И у Бунина, и у Пришвина оба протагониста стремятся к творчеству, видят в нем единственный выход и спасение для мыслящей личности, и «Жизнь Арсеньева», и «Кащеева цепь» – это романы о рождении и становлении художника. Арсеньев с самого начала был заявлен как поэт и целые страницы романа посвящены его первым литературным шагам («Я, как сыщик, преследовал то одного, то другого прохожего, глядя на его спину, на его калоши, стараясь что-то понять, поймать в нем, войти в него… Писать! Вот о крышах, о калошах, о спинах надо писать, а вовсе не затем, чтобы „бороться с произволом и насилием, защищать угнетенных и обездоленных, давать яркие типы, рисовать широкие картины общественности, современности, ее настроений и течений!“ (…) Что ж, думал я, может быть, просто начать повесть о самом себе? Но как? Вроде „Детства, отрочества“? Или еще проще? „Я родился там-то и тогда-то…“ Но, Боже, как это сухо, ничтожно – и неверно! Я ведь чувствую совсем не то! Это стыдно, неловко сказать, но это так: я родился во вселенной, в бесконечности времени и пространства…»). Для Алпатова Пришвин стремился найти другое призвание и сам же признавал, что потерпел на этом пути творческое поражение. Именно этому поражению – случай уникальный в мировой литературе – Пришвин посвятил «Журавлиную родину» – странную и удивительную книгу – историю создания неудавшегося романа, которую заметил М. М. Бахтин: «Как правило, испытание слова сочетается с его пародированием, – но степень пародийности, а также и степень диалогической сопротивляемости пародируемого слова могут быть весьма различны (…) Как исключение возможно испытание литературного слова в романе, вовсе лишенное пародийности. Интереснейший пример такого испытания – „Журавлиная родина“ М. Пришвина. Здесь самокритика литературного слова – роман о романе – перерастает в лишенный всякой пародийности философский роман о творчестве».[792]

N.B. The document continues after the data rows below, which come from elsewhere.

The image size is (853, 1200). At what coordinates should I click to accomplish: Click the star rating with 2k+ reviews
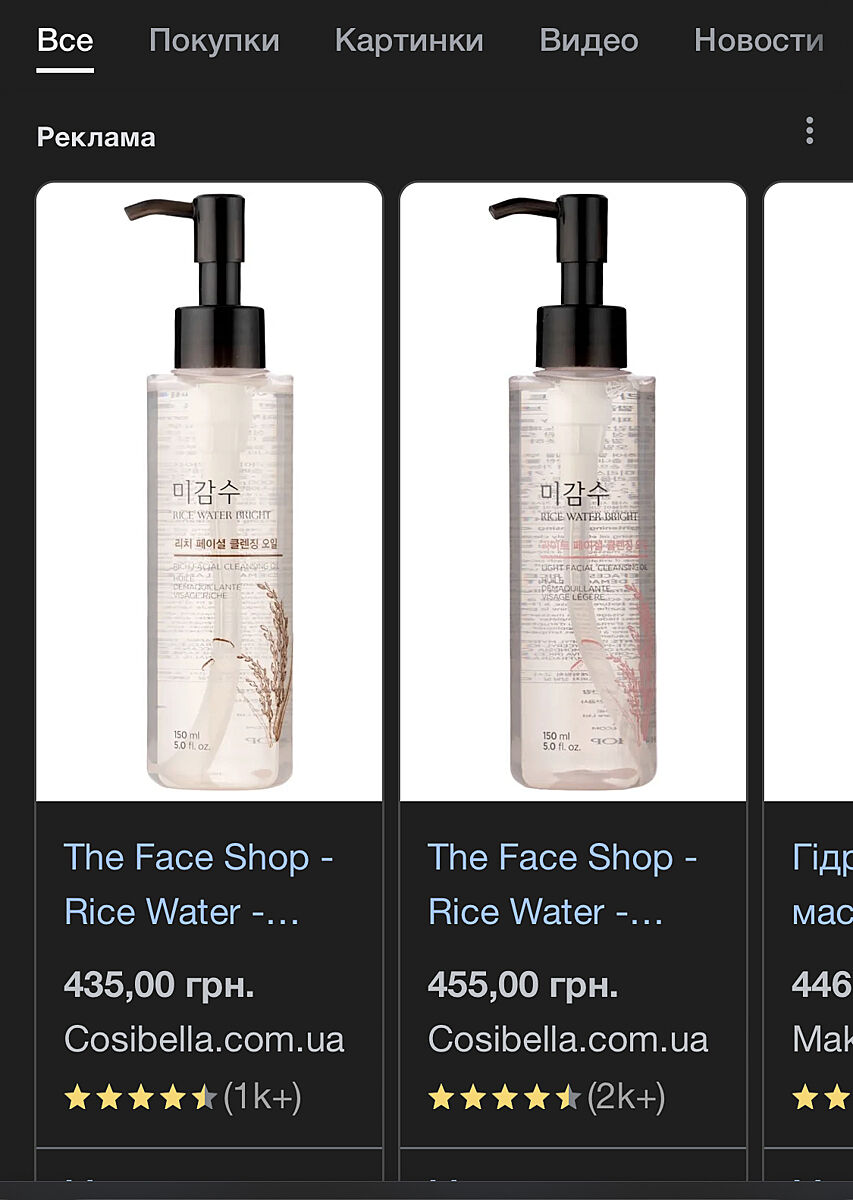click(x=546, y=1097)
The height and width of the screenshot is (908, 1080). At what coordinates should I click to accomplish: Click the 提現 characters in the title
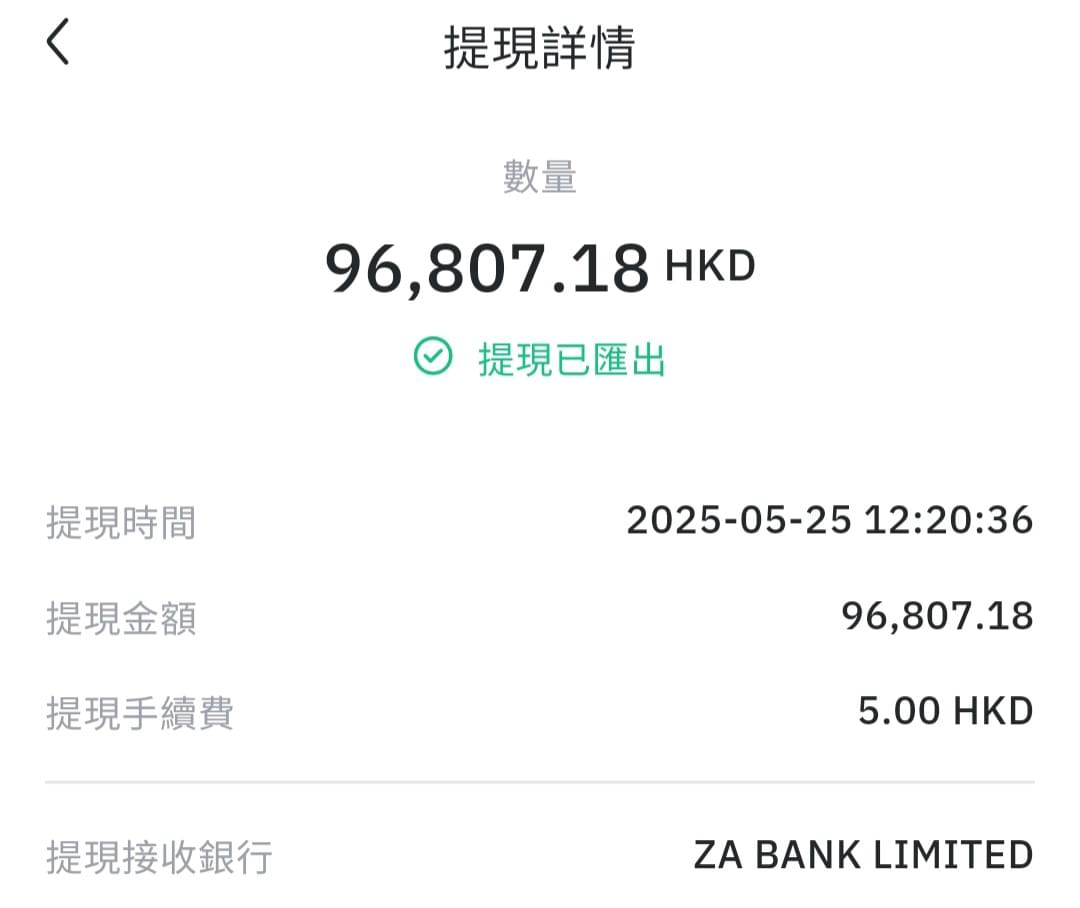pos(491,48)
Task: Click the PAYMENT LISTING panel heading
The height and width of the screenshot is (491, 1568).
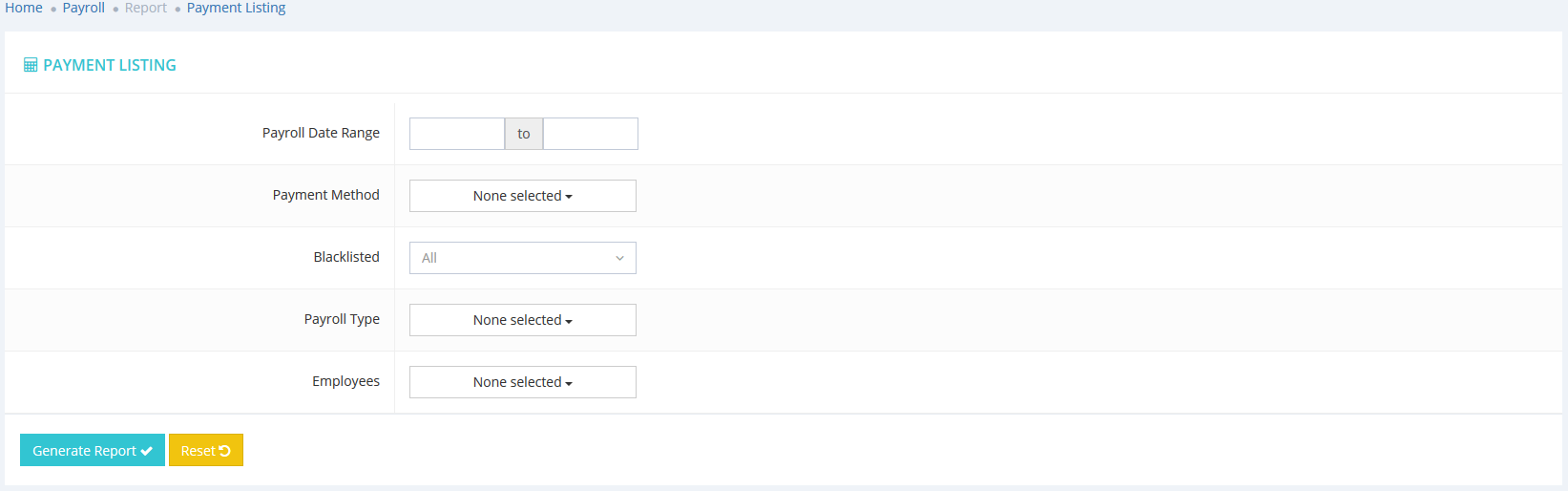Action: click(110, 65)
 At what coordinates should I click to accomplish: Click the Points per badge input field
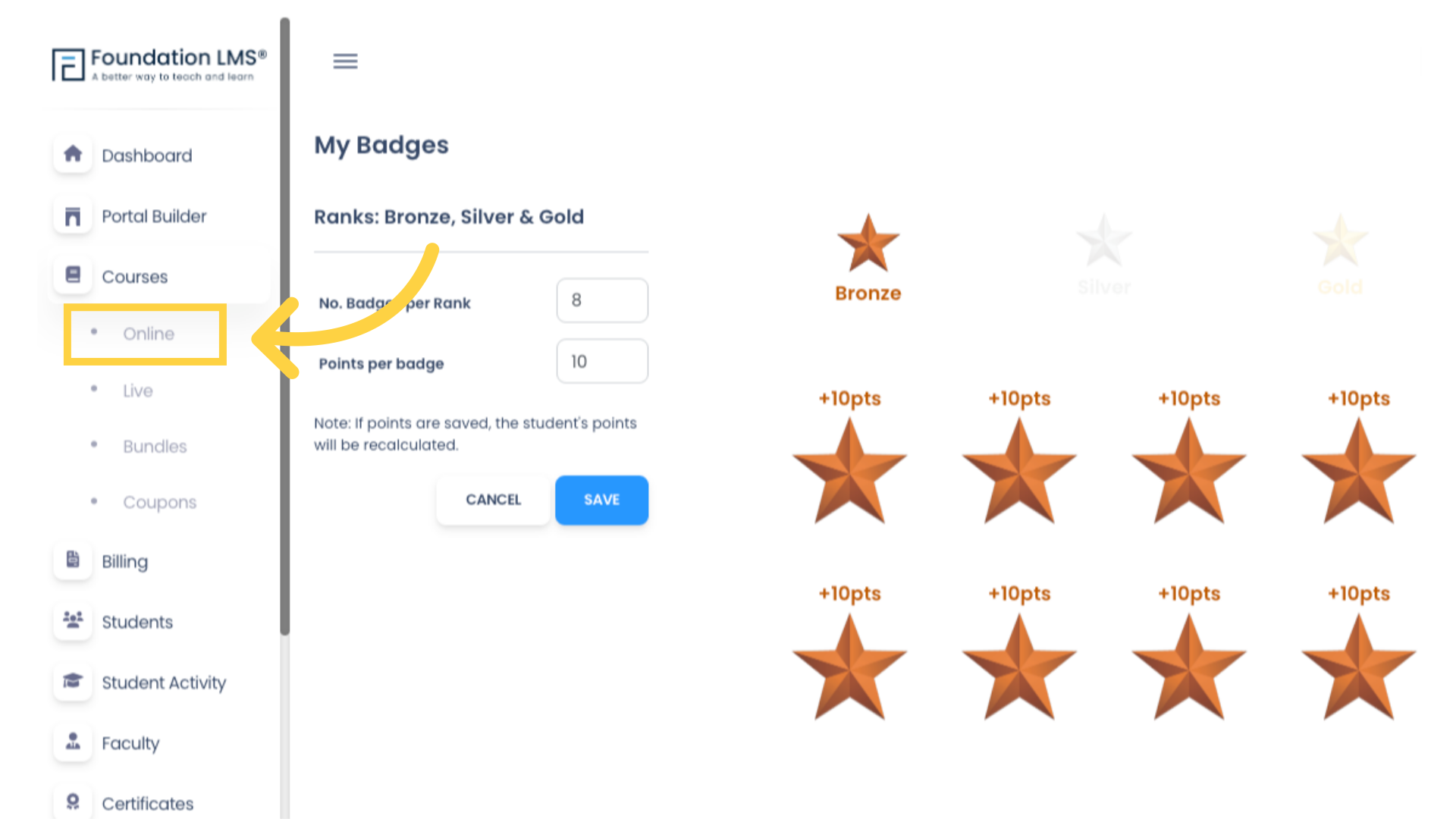(601, 361)
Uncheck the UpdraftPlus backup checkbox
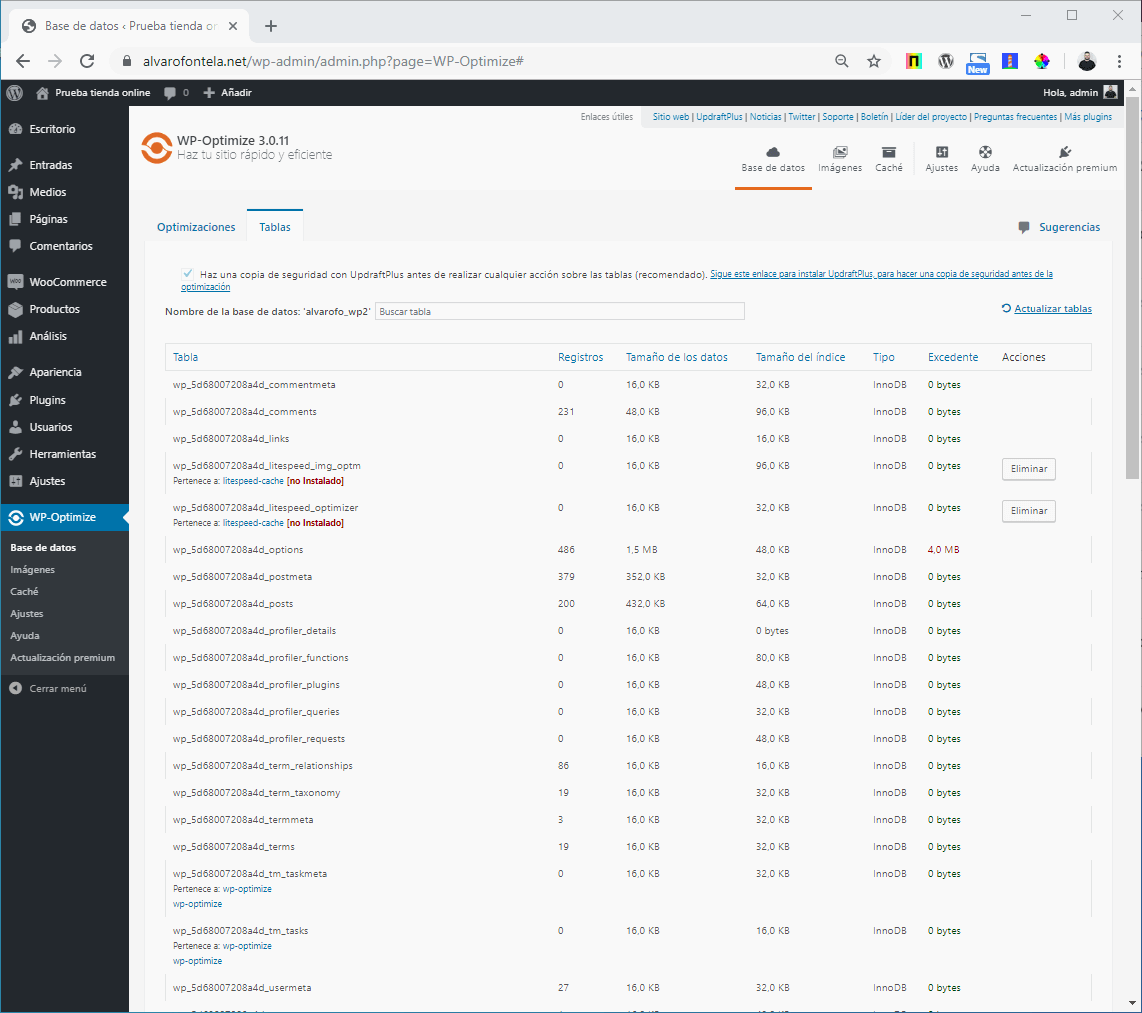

А вот как оценил свой труд сам Пришвин: «Задумал написать роман о творчестве, но предпочел самое творчество, и роман разбился».[793]
Вместе с этим «Журавлиная родина» продолжала линию, начатую в «Охоте за счастьем», осмысление собственного творческого пути и сотворение определенной жизненной легенды. Но если в первом рассказе осторожный, только-только нащупывавший новую советскую почву, как нащупывал Пришвин кочки на болоте, автор сделал акцент на положительном опыте своего творческого пути и опустил свои похождения в стане засмысленных интеллигентов, то теперь Пришвин во многом обращался именно к этому литературному и житейскому опыту и героям тех лет, осторожно проводя мысли, которые более прямо высказывались в Дневнике.
Идея о робком хлыстовстве Александра Блока выражена так: «Есть случаи даже обожествления своего собственного образа, как часто простой народ обожествляет образ Божий, икону. Сильно подозреваю, что Христос в поэме Блока „Двенадцать“, грациозный, легкий, разукрашенный розами, есть обожествленный сам Блок, иллюзорный вождь пролетариев»[794].[795]
При этом случай с Блоком, по Пришвину, не единичен, а всего лишь наиболее ярок, и, порассуждав о творчестве вообще, о лесе, человеке, торфе и морене, Пришвин через двадцать страниц вернулся к теме самообожествления – и в отрывочности, дискретности его воспоминаний заключался своеобразный художественный прием этой книги – картины декадентской поры в ней даются дозированно, вкраплениями, как в шараде, как в Дневнике – там ведь тоже о Блоке Пришвин размышлял в перерыве между двумя ночными охотами, и воспоминания эти нужны ему лишь для того, чтобы скрасить ожидание перед выстрелом.
«Множество поэтов закатилось в богов и в таком смешном виде были изловлены. Тогда началась новая форма морально-эстетической болезни: богоискательство».[796]